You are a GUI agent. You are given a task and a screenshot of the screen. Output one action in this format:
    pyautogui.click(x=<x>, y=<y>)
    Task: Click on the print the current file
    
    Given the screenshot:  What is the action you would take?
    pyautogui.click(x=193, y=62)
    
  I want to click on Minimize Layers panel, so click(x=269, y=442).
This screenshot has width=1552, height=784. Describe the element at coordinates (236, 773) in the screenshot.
------------------------------------------------------------------------
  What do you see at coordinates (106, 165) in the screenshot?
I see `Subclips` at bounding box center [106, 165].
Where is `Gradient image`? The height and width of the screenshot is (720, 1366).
------------------------------------------------------------------------
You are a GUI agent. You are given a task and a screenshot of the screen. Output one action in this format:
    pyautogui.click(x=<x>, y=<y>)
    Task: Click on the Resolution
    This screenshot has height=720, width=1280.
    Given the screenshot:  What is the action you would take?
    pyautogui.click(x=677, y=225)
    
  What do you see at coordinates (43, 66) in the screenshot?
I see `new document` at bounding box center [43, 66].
------------------------------------------------------------------------
JOB —
Starting at the line that contains "I want to click" and ending at the line that contains "This screenshot has width=1552, height=784.", copy out the data with "Describe" swapped for "Identify" and everything else left unchanged.

TASK RESPONSE —
  I want to click on Minimize Layers panel, so click(x=269, y=442).
This screenshot has width=1552, height=784. Identify the element at coordinates (236, 773) in the screenshot.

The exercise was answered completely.